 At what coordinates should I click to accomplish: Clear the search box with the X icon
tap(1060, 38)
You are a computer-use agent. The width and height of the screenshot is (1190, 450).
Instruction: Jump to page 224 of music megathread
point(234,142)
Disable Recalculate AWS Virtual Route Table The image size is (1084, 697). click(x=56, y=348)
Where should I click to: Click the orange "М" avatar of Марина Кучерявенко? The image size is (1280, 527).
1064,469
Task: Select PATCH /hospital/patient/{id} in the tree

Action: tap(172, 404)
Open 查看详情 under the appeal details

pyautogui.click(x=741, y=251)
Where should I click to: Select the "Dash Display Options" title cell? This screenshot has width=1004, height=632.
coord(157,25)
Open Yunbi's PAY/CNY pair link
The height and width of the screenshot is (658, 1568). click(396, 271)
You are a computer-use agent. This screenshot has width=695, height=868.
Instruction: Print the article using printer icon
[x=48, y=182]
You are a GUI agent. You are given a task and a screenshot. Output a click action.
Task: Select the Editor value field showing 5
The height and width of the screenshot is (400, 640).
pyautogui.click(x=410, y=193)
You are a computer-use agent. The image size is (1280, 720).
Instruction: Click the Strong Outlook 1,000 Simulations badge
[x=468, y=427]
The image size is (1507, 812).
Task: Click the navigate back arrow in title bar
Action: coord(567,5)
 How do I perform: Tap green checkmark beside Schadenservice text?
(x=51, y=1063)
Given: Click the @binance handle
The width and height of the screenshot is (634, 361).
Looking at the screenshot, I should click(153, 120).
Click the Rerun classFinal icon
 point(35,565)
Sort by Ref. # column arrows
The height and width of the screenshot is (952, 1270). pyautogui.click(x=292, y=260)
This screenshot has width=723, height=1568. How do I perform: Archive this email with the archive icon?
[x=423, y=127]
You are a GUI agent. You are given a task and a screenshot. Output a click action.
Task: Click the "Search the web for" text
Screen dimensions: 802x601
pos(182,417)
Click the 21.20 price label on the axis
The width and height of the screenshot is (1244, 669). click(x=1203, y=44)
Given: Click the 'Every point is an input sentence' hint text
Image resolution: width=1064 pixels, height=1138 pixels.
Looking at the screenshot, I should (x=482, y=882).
※
▶ **Given exercise**: Lay out the rows above as a numbered list, leaving out the blank lines.

▶ **Written reply**:
1.  At what coordinates should I click to accomplish: Clear the search box with the X icon
2. tap(1060, 38)
3. You are a computer-use agent. The width and height of the screenshot is (1190, 450).
4. Instruction: Jump to page 224 of music megathread
5. point(234,142)
6. Disable Recalculate AWS Virtual Route Table The image size is (1084, 697). click(x=56, y=348)
7. Where should I click to: Click the orange "М" avatar of Марина Кучерявенко? The image size is (1280, 527).
8. 1064,469
9. Task: Select PATCH /hospital/patient/{id} in the tree
10. Action: tap(172, 404)
11. Open 查看详情 under the appeal details
12. pyautogui.click(x=741, y=251)
13. Where should I click to: Select the "Dash Display Options" title cell? This screenshot has width=1004, height=632.
14. coord(157,25)
15. Open Yunbi's PAY/CNY pair link
16. The height and width of the screenshot is (658, 1568). click(396, 271)
17. You are a computer-use agent. This screenshot has width=695, height=868.
18. Instruction: Print the article using printer icon
19. [x=48, y=182]
20. You are a GUI agent. You are given a task and a screenshot. Output a click action.
21. Task: Select the Editor value field showing 5
22. The height and width of the screenshot is (400, 640).
23. pyautogui.click(x=410, y=193)
24. You are a computer-use agent. The image size is (1280, 720).
25. Instruction: Click the Strong Outlook 1,000 Simulations badge
26. [x=468, y=427]
27. The image size is (1507, 812).
28. Task: Click the navigate back arrow in title bar
29. Action: coord(567,5)
30.  How do I perform: Tap green checkmark beside Schadenservice text?
31. (x=51, y=1063)
32. Given: Click the @binance handle
33. The width and height of the screenshot is (634, 361).
34. Looking at the screenshot, I should click(153, 120).
35. Click the Rerun classFinal icon
36.  point(35,565)
37. Sort by Ref. # column arrows
38. The height and width of the screenshot is (952, 1270). pyautogui.click(x=292, y=260)
39. This screenshot has width=723, height=1568. How do I perform: Archive this email with the archive icon?
40. [x=423, y=127]
41. You are a GUI agent. You are given a task and a screenshot. Output a click action.
42. Task: Click the "Search the web for" text
43. Screen dimensions: 802x601
44. pos(182,417)
45. Click the 21.20 price label on the axis
46. The width and height of the screenshot is (1244, 669). click(x=1203, y=44)
47. Given: Click the 'Every point is an input sentence' hint text
48. Image resolution: width=1064 pixels, height=1138 pixels.
49. Looking at the screenshot, I should (x=482, y=882).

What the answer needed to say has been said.